Schon Anfang der neunziger Jahre wurden dann Studien publiziert, die besagten, dass Firmen mit einer sozialverantwortlichen Strategie bessere Renditen erzielten als andere. Die ersten Investoren waren Kirchen, US-Universitäten und staatliche Vorsorgekassen. In Europa interessierten sich zuerst hauptsächlich Privatanleger für das neue Anlagesegment. Jetzt aber steigt die Nachfrage von Institutionellen, besonders von Pensionskassen. «Die haben eine gesellschaftliche Verantwortung», erklärt Nachhaltigkeitsexperte Vermeir. «Zudem interessiert sie der langfristige Ansatz. Von dieser Seite sehen wir also zurzeit mehr Wachstum.»
Zu dem Boom in diesem Segment hat auch die Einführung von Sustainability-Indizes beigetragen.

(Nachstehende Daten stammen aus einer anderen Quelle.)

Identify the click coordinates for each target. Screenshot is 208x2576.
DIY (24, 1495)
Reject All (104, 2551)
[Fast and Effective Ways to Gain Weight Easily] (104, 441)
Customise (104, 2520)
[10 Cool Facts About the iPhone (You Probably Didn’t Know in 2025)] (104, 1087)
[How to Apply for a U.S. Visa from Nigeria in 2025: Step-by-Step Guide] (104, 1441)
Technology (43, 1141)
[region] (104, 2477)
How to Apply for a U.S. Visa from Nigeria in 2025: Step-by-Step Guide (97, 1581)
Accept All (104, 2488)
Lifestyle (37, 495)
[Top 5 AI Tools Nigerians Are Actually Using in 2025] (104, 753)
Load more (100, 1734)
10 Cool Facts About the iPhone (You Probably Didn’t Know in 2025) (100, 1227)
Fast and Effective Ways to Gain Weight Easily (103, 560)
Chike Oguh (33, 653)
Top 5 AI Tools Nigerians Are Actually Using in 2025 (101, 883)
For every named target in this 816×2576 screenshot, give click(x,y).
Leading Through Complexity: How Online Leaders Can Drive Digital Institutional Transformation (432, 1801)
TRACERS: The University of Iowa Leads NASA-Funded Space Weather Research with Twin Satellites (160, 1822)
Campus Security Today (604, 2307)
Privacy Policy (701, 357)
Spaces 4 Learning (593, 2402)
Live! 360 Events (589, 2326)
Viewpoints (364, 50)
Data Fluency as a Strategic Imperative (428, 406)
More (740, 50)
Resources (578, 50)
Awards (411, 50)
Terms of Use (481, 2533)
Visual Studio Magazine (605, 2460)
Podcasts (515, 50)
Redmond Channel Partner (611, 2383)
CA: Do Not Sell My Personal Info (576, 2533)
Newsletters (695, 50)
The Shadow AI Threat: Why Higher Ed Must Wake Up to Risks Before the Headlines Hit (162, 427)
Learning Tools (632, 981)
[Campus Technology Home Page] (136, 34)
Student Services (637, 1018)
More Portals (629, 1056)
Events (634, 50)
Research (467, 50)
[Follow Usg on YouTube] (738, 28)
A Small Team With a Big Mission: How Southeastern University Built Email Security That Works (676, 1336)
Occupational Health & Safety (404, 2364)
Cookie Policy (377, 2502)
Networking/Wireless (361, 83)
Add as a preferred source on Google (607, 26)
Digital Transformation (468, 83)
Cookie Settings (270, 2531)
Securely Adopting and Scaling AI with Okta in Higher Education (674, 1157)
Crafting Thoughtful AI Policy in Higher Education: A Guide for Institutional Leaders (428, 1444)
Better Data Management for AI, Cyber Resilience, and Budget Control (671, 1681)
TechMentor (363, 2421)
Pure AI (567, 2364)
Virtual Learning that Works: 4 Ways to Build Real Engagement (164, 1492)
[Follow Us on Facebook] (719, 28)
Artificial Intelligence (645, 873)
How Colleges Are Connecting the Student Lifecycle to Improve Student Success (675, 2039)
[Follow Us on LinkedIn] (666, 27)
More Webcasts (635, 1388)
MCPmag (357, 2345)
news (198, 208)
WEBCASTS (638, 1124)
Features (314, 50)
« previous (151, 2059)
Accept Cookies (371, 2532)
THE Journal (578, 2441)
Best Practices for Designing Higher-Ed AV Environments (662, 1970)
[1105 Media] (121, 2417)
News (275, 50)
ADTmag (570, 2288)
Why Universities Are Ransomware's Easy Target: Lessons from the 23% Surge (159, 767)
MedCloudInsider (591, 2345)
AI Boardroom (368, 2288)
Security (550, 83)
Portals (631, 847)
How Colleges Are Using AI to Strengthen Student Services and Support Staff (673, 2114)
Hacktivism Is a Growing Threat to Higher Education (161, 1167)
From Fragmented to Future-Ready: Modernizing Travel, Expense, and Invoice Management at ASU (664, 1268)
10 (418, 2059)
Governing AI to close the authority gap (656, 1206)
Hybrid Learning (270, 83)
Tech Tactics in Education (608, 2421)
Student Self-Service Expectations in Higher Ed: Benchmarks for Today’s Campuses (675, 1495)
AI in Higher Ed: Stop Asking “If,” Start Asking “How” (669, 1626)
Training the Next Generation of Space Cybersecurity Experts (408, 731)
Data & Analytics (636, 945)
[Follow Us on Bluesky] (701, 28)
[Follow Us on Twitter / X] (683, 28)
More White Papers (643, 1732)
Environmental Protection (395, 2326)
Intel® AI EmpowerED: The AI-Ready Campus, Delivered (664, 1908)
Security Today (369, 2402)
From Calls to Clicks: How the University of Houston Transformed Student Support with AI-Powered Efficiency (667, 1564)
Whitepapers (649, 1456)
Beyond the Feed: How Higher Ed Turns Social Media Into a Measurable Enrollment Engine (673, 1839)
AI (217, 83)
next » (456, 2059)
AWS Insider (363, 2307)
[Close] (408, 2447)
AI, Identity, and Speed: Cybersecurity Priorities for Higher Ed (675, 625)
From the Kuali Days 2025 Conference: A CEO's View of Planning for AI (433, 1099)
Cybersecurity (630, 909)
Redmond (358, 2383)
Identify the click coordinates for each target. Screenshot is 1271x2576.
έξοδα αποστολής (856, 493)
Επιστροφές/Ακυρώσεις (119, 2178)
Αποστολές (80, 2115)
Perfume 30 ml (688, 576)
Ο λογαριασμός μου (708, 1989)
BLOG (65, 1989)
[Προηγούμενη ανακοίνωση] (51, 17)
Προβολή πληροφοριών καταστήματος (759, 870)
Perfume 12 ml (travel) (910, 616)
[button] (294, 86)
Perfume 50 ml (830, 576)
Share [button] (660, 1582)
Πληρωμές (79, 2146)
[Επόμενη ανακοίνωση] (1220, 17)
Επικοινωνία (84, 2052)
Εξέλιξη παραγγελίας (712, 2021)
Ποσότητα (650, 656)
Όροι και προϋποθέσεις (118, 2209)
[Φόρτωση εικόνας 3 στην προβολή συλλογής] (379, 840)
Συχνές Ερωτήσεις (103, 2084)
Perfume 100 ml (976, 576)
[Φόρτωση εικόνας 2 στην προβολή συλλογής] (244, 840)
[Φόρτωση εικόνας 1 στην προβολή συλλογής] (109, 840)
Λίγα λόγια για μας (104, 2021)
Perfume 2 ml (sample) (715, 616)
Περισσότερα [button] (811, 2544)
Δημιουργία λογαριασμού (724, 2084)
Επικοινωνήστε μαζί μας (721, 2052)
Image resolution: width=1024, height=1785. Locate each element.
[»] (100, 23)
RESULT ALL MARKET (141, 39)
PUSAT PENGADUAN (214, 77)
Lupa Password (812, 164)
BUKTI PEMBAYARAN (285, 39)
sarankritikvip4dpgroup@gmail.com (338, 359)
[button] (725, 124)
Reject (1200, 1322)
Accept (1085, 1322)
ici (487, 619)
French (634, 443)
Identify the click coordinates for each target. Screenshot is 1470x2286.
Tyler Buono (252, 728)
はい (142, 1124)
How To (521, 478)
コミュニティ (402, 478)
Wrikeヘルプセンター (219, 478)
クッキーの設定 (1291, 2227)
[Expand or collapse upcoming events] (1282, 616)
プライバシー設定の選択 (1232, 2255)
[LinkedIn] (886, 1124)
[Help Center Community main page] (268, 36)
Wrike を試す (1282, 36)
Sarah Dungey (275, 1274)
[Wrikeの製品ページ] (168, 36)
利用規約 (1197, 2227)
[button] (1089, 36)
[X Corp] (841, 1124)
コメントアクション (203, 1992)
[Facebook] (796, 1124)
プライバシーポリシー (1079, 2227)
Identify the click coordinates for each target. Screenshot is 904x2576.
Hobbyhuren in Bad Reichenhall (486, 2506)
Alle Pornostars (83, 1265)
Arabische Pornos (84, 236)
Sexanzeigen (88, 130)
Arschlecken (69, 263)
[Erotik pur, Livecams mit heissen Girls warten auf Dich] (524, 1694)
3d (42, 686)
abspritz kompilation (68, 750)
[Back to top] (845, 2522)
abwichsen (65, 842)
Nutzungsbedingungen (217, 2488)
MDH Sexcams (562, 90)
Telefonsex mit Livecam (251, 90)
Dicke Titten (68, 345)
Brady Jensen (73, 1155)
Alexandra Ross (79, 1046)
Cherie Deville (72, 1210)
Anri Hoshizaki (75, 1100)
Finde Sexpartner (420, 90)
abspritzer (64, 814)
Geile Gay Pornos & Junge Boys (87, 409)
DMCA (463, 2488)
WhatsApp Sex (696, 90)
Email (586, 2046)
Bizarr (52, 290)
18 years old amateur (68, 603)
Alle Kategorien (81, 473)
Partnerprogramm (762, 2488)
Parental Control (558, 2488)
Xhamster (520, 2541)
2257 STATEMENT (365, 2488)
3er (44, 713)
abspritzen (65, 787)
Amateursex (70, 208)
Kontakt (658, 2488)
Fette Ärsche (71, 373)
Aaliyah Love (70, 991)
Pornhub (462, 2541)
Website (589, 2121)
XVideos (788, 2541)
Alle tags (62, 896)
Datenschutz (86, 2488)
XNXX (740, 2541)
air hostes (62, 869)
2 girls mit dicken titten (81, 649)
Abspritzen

Diese stellen vor allem für institutionelle Anleger eine wichtige Benchmark für ihre Anlage im SRI-Bereich dar. Pionierarbeit hat in diesem Bereich der Dow Jones Sustainability Index geleistet, der 1999 von der Schweizer Firma SAM in Kooperation mit Dow Jones aufgelegt wurde.
In naher Zukunft werden Nachhaltigkeitsfonds nicht mehr ein exotischer Zusatz fürs Depot sein. «Nachhaltiges Anlegen wird eines Tages ebenso wie jeder andere Anlagestil, wie etwa Value Investing, betrachtet werden», erwartet Vermeir. Die Experten sind sich zudem darüber einig, dass einige Nachhaltigkeitsaspekte einfach in die traditionelle Finanzanalyse integriert werden.